A park near campus is undergoing renovation this fall as part of a neighborhood improvement deal between the University, a real estate company and the Foggy Bottom community.
Catherine Dewey, the National Park Service’s chief of resource management at the National Mall and Memorial Parks, said the construction site at Reservation 28 – which sits along Pennsylvania Avenue across from the Shops at 2000 Penn – was assembled Aug. 24. She said NPS approved designs to plant new trees and flower beds and replace surrounding sidewalks following a yearslong planning process with the real estate company Boston Properties.
“It’s a really great partnership with our neighbors, and we’re really happy to see that the park is able to have some improvements made that we wouldn’t typically have the ability to make,” Dewey said.

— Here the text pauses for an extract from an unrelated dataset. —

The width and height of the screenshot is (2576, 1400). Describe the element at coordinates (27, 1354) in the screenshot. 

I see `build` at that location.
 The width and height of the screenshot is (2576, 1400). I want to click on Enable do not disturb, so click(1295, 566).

Dewey said the designs include plans to replace trees that have been damaged in previous years because of age or disease, plant flower beds along the Pennsylvania Avenue side of the park and renovate surrounding sidewalks with “aggregate concrete” used in other D.C. parks. She said NPS could also install new benches accessible under the Americans with Disabilities Act, but those plans are still “in flux” since production has yet to start.
NPS scrapped plans to install new ramps that would allow individuals with physical disabilities to access the space because officials would have to seek approval from the National Capital Planning Commission and the Commission on Fine Arts – federal offices that oversee urban planning and design, Dewey said.
“It was decided that there’s enough accessibility in the park that those were not required, and had we put those in, it would have required a number of different approvals,” she said.
Dewey was unable to comment on the number of trees or flower beds that will be planted.
She said the construction site shouldn’t impact much of the area surrounding the reservation, as renovations will be limited to the confines of the park.
“The park may be closed to folks from walking through, like when they pour the concrete, but overall it’s supposed to be a pretty simple project, which is planting some trees and fixing the sidewalks,” she said.
The $700,000 neighborhood deal that includes the renovation at Reservation 28 served as part of the University’s partnership with Boston Properties to redevelop 2100 Penn and Rice Hall. Officials signed a 75-year lease to the real estate company last summer, and the northeast side of campus has since devolved into a construction site over the past year.
Boston Properties requested NPS approval to renovate Reservation 28 as one of three neighborhood improvement projects the company must complete before occupying newly constructed office space at 2100 Pennsylvania Ave., according to a deal the University reached with the company in 2017.
Sean Sullivan, the vice president for development at Boston Properties, said his company has planned the park’s design with the National Park Service for the past three years and has contracted engineering, landscaping and architectural support to facilitate the renovation’s completion later this fall. He said the park should serve as a meeting place for the community following its improvements.
“Whereas now it’s perhaps more of a transient cut-through for people, hopefully, it’s more of a gathering place,” Sullivan said.
He said those involved in the renovations hope to be finished by the end of October. After finishing work at Reservation 28, Sullivan said the company plans to complete renovations at Rose Park and the 22nd and I Street intersection by the end of 2020 and improvements at the 21st and I Street intersection by the end of 2021.
Senior James Harnett, the chair of the Foggy Bottom and West End Advisory Neighborhood Commission, said the park’s renovations are “critically important” to improving air quality in the area. He said more green space will curb the urban heat island effect, which studies have found creates patches of heat that disproportionately impact poor neighborhoods suffering from a lack of trees and plants.
“How you allocate your public space is a reflection of your values, and my values and the values of many of the folks in this neighborhood are to prioritize people, to prioritize green space, to prioritize safe movement of pedestrians and to make sure that we all have clean air to breathe,” Harnett said.